JOB: Return every one of the rows below word for word, with nothing changed, added, or left out.
╭──
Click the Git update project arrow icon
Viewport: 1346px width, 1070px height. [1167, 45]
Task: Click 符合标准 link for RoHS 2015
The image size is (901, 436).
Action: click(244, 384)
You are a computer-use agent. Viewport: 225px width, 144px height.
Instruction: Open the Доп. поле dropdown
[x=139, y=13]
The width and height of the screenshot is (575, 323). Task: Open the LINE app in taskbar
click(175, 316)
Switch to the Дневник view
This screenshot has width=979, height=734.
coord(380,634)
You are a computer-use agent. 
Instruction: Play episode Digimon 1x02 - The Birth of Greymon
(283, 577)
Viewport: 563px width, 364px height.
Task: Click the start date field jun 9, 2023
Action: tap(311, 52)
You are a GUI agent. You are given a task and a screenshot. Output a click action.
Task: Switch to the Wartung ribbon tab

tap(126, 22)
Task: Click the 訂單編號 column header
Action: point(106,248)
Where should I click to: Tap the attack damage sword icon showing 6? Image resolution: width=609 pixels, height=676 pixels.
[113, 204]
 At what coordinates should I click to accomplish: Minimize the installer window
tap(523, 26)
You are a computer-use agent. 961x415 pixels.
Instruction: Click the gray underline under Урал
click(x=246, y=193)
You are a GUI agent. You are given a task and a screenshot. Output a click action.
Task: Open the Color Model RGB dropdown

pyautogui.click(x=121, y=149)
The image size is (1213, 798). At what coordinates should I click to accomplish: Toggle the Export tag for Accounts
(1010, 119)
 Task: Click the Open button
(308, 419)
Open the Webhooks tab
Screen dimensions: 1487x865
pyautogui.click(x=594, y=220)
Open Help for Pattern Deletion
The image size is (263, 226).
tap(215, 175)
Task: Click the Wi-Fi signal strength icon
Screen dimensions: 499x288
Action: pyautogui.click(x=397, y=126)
╰──
COMPLETED EXERCISE:
Click the Git update project arrow icon
Viewport: 1346px width, 1070px height. [1167, 45]
Task: Click 符合标准 link for RoHS 2015
The image size is (901, 436).
Action: click(244, 384)
You are a computer-use agent. Viewport: 225px width, 144px height.
Instruction: Open the Доп. поле dropdown
[x=139, y=13]
The width and height of the screenshot is (575, 323). Task: Open the LINE app in taskbar
click(175, 316)
Switch to the Дневник view
This screenshot has width=979, height=734.
coord(380,634)
You are a computer-use agent. 
Instruction: Play episode Digimon 1x02 - The Birth of Greymon
(283, 577)
Viewport: 563px width, 364px height.
Task: Click the start date field jun 9, 2023
Action: tap(311, 52)
You are a GUI agent. You are given a task and a screenshot. Output a click action.
Task: Switch to the Wartung ribbon tab

tap(126, 22)
Task: Click the 訂單編號 column header
Action: point(106,248)
Where should I click to: Tap the attack damage sword icon showing 6? Image resolution: width=609 pixels, height=676 pixels.
[113, 204]
 At what coordinates should I click to accomplish: Minimize the installer window
tap(523, 26)
You are a computer-use agent. 961x415 pixels.
Instruction: Click the gray underline under Урал
click(x=246, y=193)
You are a GUI agent. You are given a task and a screenshot. Output a click action.
Task: Open the Color Model RGB dropdown

pyautogui.click(x=121, y=149)
The image size is (1213, 798). At what coordinates should I click to accomplish: Toggle the Export tag for Accounts
(1010, 119)
 Task: Click the Open button
(308, 419)
Open the Webhooks tab
Screen dimensions: 1487x865
pyautogui.click(x=594, y=220)
Open Help for Pattern Deletion
The image size is (263, 226).
tap(215, 175)
Task: Click the Wi-Fi signal strength icon
Screen dimensions: 499x288
Action: pyautogui.click(x=397, y=126)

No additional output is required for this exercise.